Input data ▸
+ + + + + + +

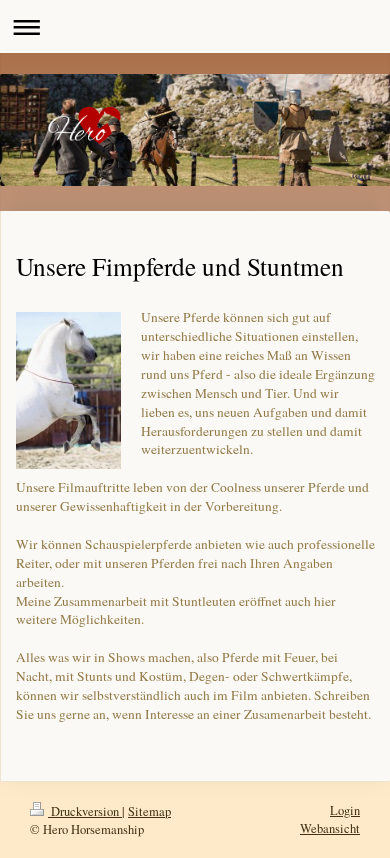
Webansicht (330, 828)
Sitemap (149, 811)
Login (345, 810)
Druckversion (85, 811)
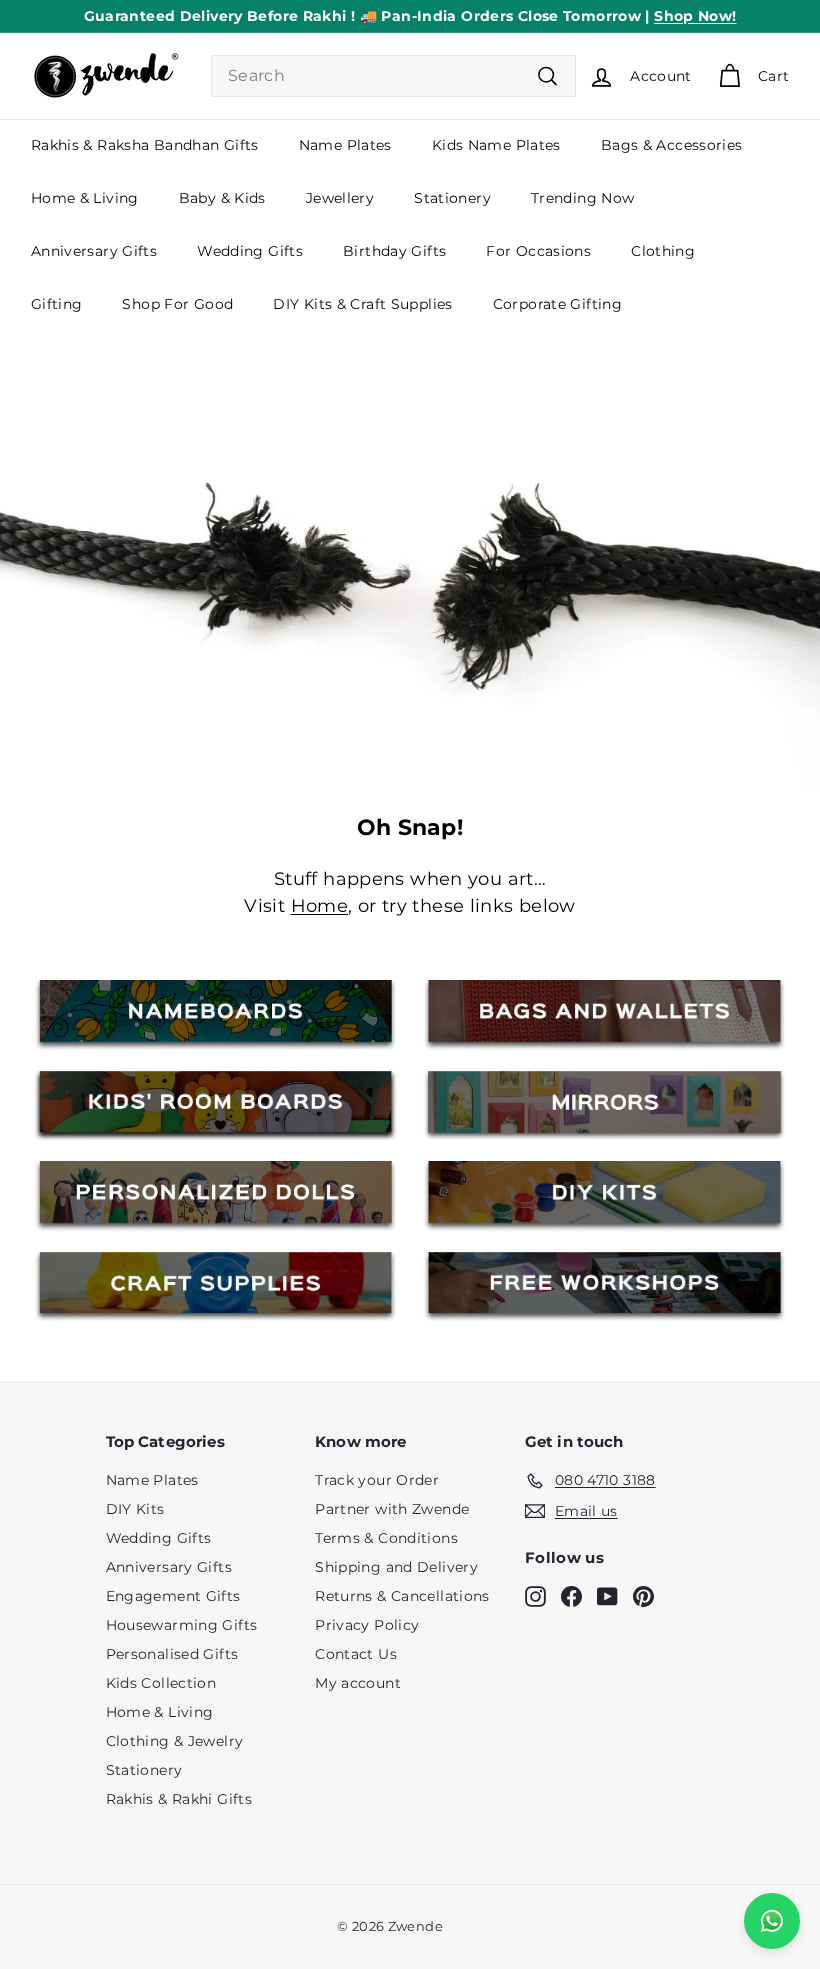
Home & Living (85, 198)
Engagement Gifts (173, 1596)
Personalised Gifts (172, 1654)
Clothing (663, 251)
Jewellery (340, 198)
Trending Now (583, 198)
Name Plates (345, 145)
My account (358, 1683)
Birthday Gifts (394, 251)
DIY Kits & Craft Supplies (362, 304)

+ + + + + + +

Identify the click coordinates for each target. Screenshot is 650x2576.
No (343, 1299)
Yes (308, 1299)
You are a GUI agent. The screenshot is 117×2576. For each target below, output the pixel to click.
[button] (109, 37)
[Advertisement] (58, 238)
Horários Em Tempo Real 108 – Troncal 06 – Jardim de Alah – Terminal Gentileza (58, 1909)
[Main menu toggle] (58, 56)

+ + + + + + +

Work request ▸ Match on "each": copy every line in the records that has it.

Answer section ▸
Identify the click coordinates for each target. Screenshot is 650x2576.
You are a GUI agent. The screenshot is 117×2576. For each target below, output the pixel to click.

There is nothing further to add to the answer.